Ball Motion Down the Incline: Is the Calculated Height Correct?

[Kat3rina]

Hi. I have problem with my homework. I have already searched related theoretic basis and I have already tried to solve it too, but I need some feedback, if my solution is right. I would like to ask you for it. Thank you very much.

Homework Statement

http://katus.kabel1.cz/homework.jpg
The ball falls down on the incline from height h (known variable). Then it rebounds according to the law of reflection (angle δ). The ball has to fly through the hole in the wall standing in distance x (known variable). Angle of the incline is α.
Given data:
h = 0,5 m
x = 0,15 m
\alpha = 15°
and all the variables in the picture typed bold.

2+3. Relevant equations and the attempt at a solution
Free fall
acceleration:
a = g
velocity:
v = \int a \ dt = g t + v_0
height:
h = \int v \ dt = \frac{1}{2} g t^2 + v_0 t
v_0 = 0
time of impact:
t = \sqrt {\frac{2h}{g}}
velocity in the time of impact:
v = g t = \sqrt {2gh}

Oblique throw
accelerations:
a_x = 0
a_y = -g
velocities:
v_0 = \sqrt {2gh}
v_x = \int a_x \ dt = v_0 cos \beta
v_y = \int a_y \ dt = -g t + v_0 sin \beta
distances:
x = \int v_x \ dt = v_0 cos \beta t + x_0
y = \int v_y \ dt = - \frac{1}{2} g t^2 + v_0 sin \beta t + y_0
x_0 = 0
y_0 = 0
time of contact with the wall:
t = \frac{x}{v_0 cos \beta}
y = x tg \beta - \frac{x^2}{4 h (cos \beta)^2}

My results with the given data:
y = 0,257 m
Is it right, please?

 

[LowlyPion]

Welcome to PF.

It seems a little complicated to not solve for the intermediate results along the way, but your answer looks in close agreement to what I get.

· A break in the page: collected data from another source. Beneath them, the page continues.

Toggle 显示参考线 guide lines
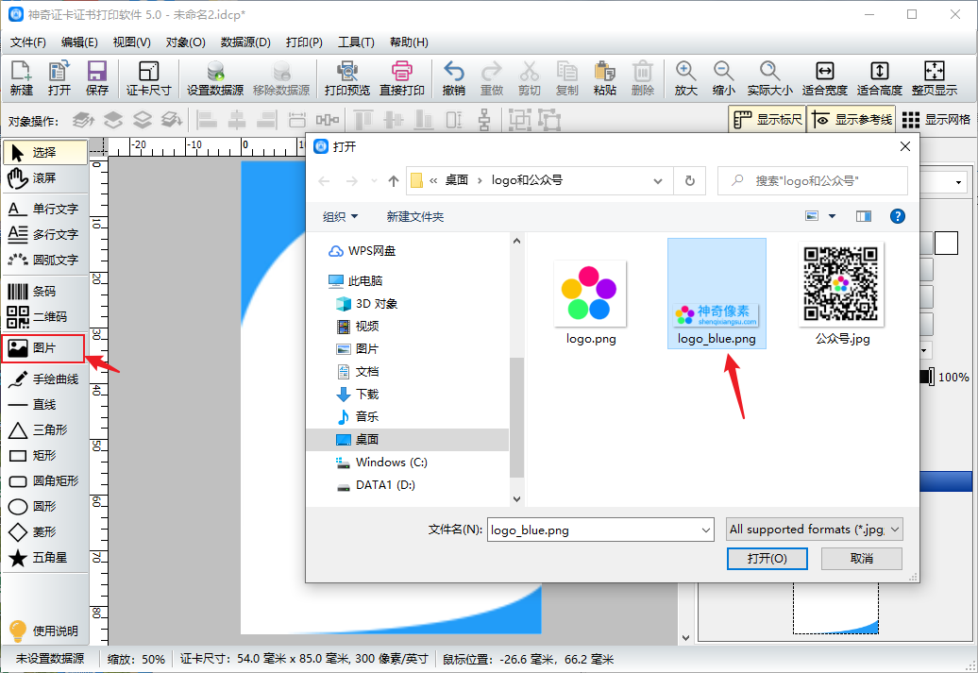click(x=852, y=120)
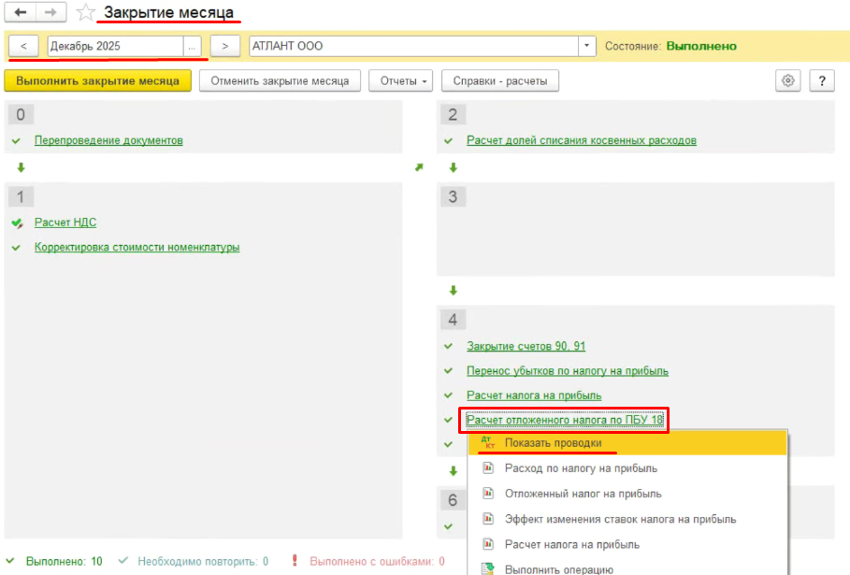
Task: Click the forward navigation arrow icon
Action: 51,13
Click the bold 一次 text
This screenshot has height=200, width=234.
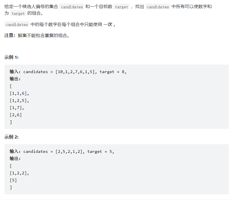[x=108, y=25]
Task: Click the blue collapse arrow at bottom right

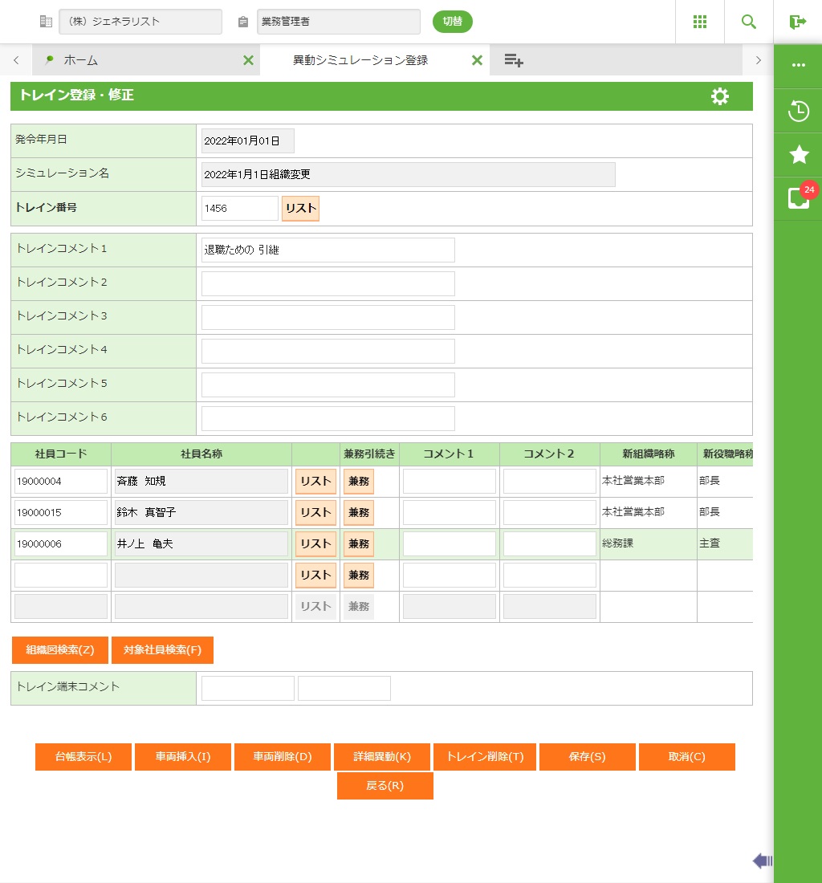Action: point(762,861)
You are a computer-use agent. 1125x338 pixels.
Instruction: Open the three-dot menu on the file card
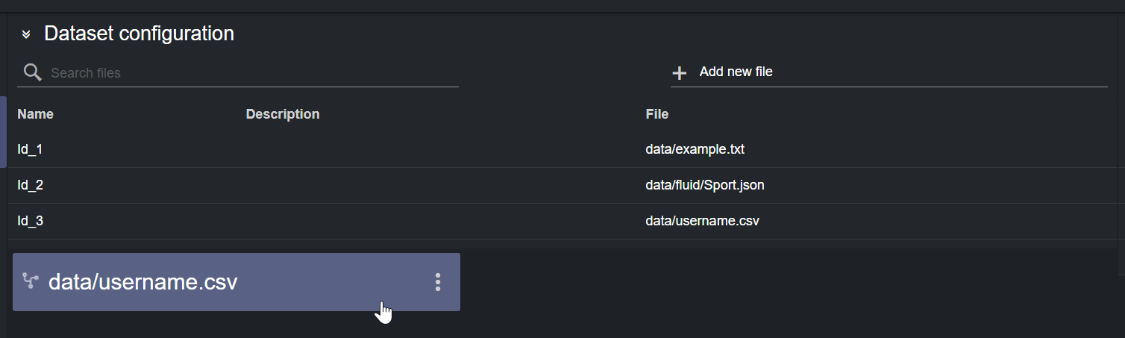(438, 282)
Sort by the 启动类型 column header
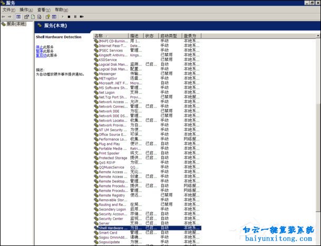 [x=170, y=36]

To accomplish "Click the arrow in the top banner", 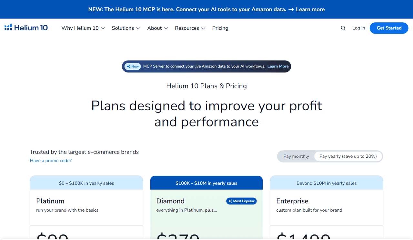I will click(x=291, y=9).
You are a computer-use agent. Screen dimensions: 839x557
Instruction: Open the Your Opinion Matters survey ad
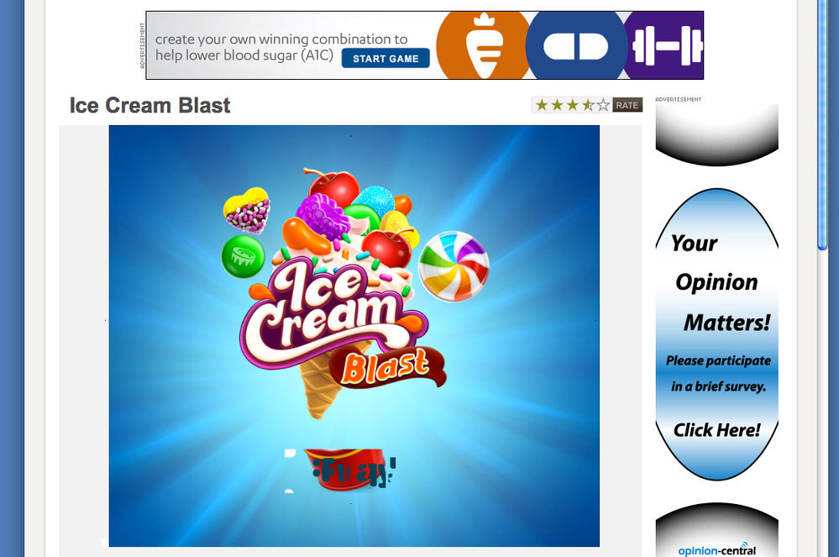coord(717,334)
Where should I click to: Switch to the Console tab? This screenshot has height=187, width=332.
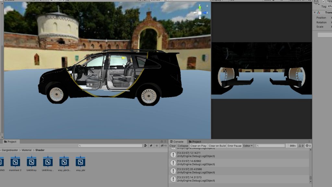177,142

I think your last statement for y is not quite right, however.

 

[Kat3rina]

Thank you very much for your help!

Do you think the last y statement is wrong?

I get it from the previous statements this way:

x = v_0 cos \beta \cdot t
t = \frac {x}{v_0 cos \beta}
y = - \frac {1}{2}g t^2 + v_0 sin \beta \cdot t
y = - \frac {1}{2}g (\frac {x}{v_0 cos \beta})^2 + v_0 sin \beta \cdot {\frac {x}{v_0 cos \beta}}
y = - \frac {1}{2}g \frac {x^2}{v_0^2 (cos \beta)^2} + sin \beta \cdot {\frac {x}{ cos \beta}}
v_0 = \sqrt{2gh}
y = - \frac {1}{2}g \frac {x^2}{2gh (cos \beta)^2} + sin \beta \cdot {\frac {x}{cos \beta}}
y = - \frac {1}{4} \frac {x^2}{h (cos \beta)^2} + x \cdot {\frac {sin \beta}{cos \beta}}
y = - \frac {x^2}{4 h (cos \beta)^2} + x \cdot tg \beta

 

[LowlyPion]

Thank you very much for your help!

Do you think the last y statement is wrong?

I get it from the previous statements this way:

x = v_0 cos \beta \cdot t
t = \frac {x}{v_0 cos \beta}
y = - \frac {1}{2}g t^2 + v_0 sin \beta \cdot t
y = - \frac {1}{2}g (\frac {x}{v_0 cos \beta})^2 + v_0 sin \beta \cdot {\frac {x}{v_0 cos \beta}}
y = - \frac {1}{2}g \frac {x^2}{v_0^2 (cos \beta)^2} + sin \beta \cdot {\frac {x}{ cos \beta}}
v_0 = \sqrt{2gh}
y = - \frac {1}{2}g \frac {x^2}{2gh (cos \beta)^2} + sin \beta \cdot {\frac {x}{cos \beta}}
y = - \frac {1}{4} \frac {x^2}{h (cos \beta)^2} + x \cdot {\frac {sin \beta}{cos \beta}}
y = - \frac {x^2}{4 h (cos \beta)^2} + x \cdot tg \beta

Sorry. I didn't recognize your tgβ notation as tanβ with t and g also being variables of the solution.